Infangthief and outfangthief were privileges granted to feudal lords (and various corporate bodies such as abbeys and cities) under Anglo-Saxon law by the kings of England. They permitted their bearers to execute summary justice (including capital punishment) on thieves within the borders of their own estates.

Infangthief (Old English: infangene-þēof,lit. "thief seized within") applied to thieves captured within a landowner's estate, although it sometimes permitted them to be chased in other jurisdictions and brought back for trial. Under the 13th-century "laws of Edward the Confessor", the privilege was restricted to the lord's "own thief"—that is, the lord's serfs and staff. According to Bracton, the privilege was further restricted to those caught in flagrante delicto or in possession of the stolen object.

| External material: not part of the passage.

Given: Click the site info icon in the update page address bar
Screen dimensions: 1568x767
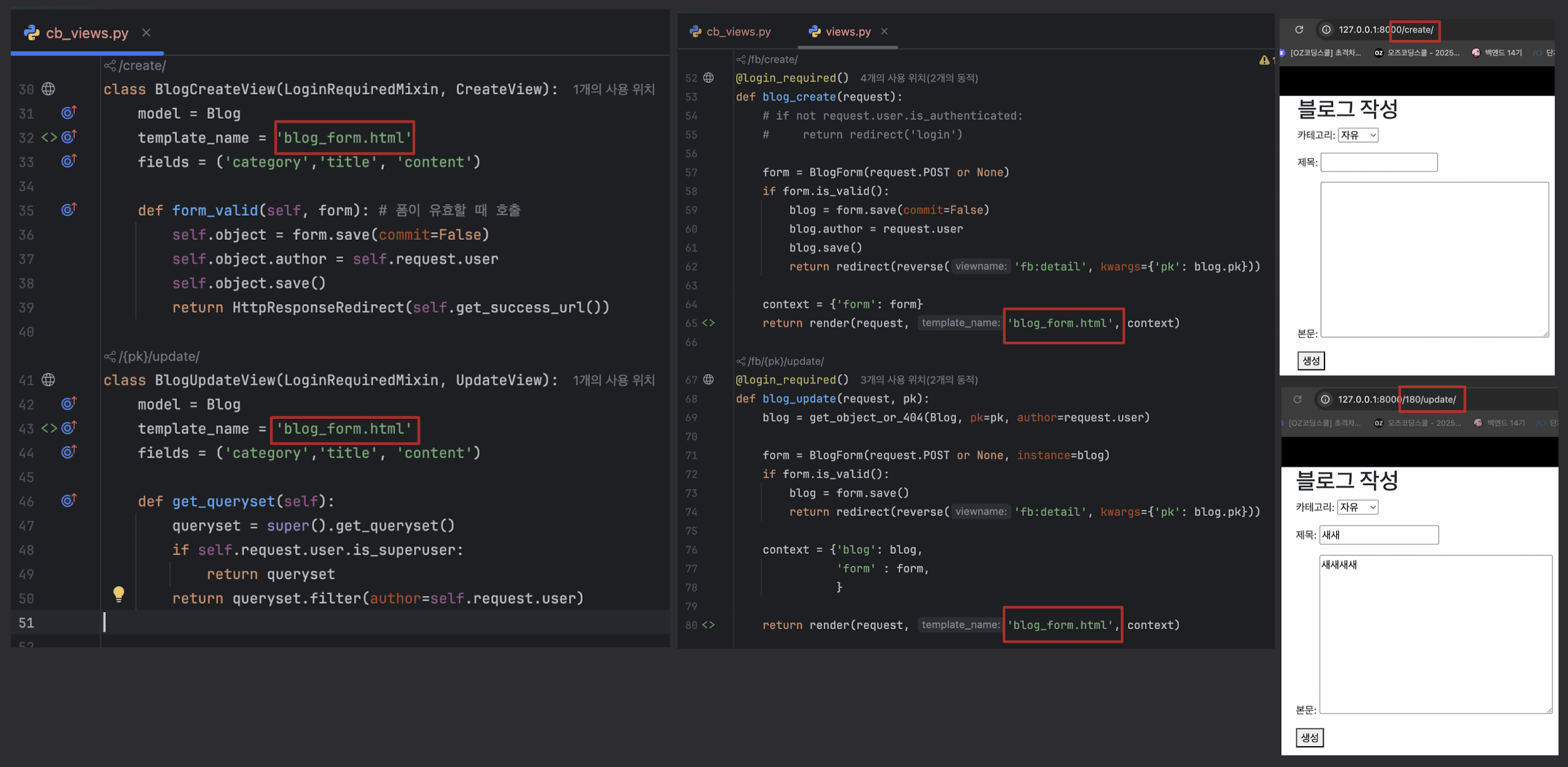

Outfangthief (Old English: ūtfangene-þēof,lit. "thief seized without") is a more problematic term, as it is unattested prior to a forged charter included in the 3rd edition of William of Malmesbury's Deeds of the English Kings (c. 1135). It seems to have initially been understood as the right to try a thief among the lord's own men wheresoever he might be apprehended, but this understanding is explicitly rejected by Bracton's c. 1235 Laws and Customs of England and the c. 1290 Fleta, which instead give it the meaning of permitting thieves captured on the lord's land to be tried by his court regardless of the thief's own origin. The Fleta further states that the lord had the right to hang thieves from among his own men on his own gallows, once they had been condemned by the jurisdiction where they had been captured.